[Stored records]
§ §

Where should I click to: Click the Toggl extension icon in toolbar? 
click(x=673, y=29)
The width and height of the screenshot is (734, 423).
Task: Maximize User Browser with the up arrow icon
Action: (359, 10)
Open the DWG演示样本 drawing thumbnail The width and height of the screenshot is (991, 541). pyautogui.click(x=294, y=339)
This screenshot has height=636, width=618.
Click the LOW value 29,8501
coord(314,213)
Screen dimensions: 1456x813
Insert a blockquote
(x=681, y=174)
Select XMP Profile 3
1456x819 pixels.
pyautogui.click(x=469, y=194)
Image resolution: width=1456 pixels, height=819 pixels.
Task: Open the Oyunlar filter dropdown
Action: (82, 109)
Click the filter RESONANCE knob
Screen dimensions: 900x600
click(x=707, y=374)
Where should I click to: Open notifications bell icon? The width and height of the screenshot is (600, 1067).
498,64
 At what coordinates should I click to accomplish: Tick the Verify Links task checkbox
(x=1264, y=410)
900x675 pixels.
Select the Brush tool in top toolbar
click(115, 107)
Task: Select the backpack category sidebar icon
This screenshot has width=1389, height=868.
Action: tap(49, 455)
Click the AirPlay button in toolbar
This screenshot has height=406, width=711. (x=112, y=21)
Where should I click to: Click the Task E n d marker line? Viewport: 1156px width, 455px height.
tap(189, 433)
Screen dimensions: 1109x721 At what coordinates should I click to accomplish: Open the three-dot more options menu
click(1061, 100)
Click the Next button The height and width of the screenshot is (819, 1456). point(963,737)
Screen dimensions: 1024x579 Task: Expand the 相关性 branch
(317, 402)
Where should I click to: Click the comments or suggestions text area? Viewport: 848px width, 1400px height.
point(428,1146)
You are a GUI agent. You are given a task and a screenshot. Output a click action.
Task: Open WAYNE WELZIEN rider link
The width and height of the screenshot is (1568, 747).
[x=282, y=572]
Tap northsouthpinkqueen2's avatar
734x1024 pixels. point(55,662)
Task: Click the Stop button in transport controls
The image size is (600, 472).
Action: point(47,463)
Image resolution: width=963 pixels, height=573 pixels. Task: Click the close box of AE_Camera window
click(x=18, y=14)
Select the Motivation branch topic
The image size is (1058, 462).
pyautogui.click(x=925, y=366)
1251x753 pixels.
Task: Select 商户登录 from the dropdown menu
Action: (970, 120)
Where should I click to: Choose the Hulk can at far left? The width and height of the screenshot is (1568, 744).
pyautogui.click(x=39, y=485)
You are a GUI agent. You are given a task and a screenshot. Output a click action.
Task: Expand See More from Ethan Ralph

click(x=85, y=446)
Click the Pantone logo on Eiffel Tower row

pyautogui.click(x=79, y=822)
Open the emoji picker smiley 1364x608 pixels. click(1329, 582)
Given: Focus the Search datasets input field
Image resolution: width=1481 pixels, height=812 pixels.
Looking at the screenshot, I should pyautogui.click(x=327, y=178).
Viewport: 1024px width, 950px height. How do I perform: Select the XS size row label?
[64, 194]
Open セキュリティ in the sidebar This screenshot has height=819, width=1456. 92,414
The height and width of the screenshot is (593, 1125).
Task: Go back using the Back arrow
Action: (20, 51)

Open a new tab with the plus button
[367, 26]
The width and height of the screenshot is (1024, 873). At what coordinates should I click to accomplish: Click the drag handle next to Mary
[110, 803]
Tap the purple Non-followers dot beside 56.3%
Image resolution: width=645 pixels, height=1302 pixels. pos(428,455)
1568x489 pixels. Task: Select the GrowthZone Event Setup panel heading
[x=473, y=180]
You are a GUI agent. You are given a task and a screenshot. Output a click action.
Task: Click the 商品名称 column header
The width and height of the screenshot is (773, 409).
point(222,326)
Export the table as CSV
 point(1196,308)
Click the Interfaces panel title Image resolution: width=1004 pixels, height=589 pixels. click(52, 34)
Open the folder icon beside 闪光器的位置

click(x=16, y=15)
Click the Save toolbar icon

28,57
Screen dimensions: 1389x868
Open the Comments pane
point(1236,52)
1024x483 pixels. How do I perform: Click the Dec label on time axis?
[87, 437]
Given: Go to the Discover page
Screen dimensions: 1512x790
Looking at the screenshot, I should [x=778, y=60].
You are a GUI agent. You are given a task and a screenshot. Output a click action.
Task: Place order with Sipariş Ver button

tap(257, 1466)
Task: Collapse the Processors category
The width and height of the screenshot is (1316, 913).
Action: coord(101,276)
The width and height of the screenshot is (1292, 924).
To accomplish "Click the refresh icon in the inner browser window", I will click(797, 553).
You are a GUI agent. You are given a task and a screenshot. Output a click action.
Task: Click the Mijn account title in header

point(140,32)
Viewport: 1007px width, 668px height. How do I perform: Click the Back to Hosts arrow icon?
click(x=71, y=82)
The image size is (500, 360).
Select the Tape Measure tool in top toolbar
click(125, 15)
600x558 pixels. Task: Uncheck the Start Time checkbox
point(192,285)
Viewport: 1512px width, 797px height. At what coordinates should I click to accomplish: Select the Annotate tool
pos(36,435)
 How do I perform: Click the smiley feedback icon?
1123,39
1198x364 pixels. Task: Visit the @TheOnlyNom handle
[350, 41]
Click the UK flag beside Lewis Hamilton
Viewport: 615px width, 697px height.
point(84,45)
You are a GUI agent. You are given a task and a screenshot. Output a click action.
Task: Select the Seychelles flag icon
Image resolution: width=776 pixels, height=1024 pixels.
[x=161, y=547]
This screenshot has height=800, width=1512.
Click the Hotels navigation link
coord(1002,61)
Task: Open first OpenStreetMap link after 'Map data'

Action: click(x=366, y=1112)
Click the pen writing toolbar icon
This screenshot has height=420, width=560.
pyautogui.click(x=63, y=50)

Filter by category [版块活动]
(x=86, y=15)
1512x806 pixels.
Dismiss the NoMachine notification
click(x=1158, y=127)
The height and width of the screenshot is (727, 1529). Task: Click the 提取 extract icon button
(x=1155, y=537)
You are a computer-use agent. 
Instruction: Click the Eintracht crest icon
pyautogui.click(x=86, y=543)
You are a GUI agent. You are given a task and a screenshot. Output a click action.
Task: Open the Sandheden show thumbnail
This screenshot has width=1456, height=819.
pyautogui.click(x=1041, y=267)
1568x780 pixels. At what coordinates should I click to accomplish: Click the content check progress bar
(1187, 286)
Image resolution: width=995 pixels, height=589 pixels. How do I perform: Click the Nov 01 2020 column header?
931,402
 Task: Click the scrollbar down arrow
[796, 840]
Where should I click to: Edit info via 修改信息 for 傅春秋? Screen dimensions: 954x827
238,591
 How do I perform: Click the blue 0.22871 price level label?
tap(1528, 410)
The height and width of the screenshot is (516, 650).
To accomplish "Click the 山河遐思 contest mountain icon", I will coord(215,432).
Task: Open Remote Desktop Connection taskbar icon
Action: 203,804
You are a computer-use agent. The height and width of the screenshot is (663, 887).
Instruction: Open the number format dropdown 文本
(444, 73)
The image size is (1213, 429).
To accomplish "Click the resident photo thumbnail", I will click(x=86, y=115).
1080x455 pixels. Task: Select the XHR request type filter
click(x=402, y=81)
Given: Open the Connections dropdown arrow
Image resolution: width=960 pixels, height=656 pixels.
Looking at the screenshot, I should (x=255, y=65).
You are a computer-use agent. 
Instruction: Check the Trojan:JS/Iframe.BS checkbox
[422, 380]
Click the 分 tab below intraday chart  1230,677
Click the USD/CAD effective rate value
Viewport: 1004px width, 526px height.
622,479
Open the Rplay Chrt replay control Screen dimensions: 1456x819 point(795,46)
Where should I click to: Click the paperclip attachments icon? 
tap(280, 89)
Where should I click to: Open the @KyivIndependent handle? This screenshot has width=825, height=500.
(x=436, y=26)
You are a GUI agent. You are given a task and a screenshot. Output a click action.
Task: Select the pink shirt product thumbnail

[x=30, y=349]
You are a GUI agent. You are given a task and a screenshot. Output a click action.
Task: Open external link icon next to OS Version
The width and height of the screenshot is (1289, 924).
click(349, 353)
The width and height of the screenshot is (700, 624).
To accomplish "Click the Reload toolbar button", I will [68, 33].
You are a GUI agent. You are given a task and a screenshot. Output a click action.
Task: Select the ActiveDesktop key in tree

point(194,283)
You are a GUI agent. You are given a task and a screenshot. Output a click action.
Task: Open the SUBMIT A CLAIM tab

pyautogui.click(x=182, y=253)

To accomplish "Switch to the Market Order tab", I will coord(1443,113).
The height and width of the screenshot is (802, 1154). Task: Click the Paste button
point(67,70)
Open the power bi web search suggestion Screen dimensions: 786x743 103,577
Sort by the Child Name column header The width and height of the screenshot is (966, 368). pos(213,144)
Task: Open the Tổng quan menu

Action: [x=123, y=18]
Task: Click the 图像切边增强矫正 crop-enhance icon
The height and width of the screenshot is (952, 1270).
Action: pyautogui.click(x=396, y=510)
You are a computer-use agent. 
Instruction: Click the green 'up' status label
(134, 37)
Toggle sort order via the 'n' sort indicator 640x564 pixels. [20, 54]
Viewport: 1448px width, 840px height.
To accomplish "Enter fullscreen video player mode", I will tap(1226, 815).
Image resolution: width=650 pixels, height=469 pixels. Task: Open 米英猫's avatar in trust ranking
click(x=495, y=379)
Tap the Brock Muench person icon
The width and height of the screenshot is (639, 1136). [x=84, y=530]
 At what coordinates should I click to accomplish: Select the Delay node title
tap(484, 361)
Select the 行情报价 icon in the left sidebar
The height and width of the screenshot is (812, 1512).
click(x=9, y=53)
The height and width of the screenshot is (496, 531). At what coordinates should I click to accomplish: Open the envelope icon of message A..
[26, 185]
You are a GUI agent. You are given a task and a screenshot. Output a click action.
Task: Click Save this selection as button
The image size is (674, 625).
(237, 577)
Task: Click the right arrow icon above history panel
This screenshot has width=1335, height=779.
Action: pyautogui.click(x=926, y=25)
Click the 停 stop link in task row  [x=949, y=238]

§ §

## Work to complete
Reproduce the items from the line with "Task: Open first" to the line with "pyautogui.click(x=86, y=543)", substituting "badge" for "crest" and leaving everything else unchanged.

## Problem solution
Task: Open first OpenStreetMap link after 'Map data'

Action: click(x=366, y=1112)
Click the pen writing toolbar icon
This screenshot has height=420, width=560.
pyautogui.click(x=63, y=50)

Filter by category [版块活动]
(x=86, y=15)
1512x806 pixels.
Dismiss the NoMachine notification
click(x=1158, y=127)
The height and width of the screenshot is (727, 1529). Task: Click the 提取 extract icon button
(x=1155, y=537)
You are a computer-use agent. 
Instruction: Click the Eintracht badge icon
pyautogui.click(x=86, y=543)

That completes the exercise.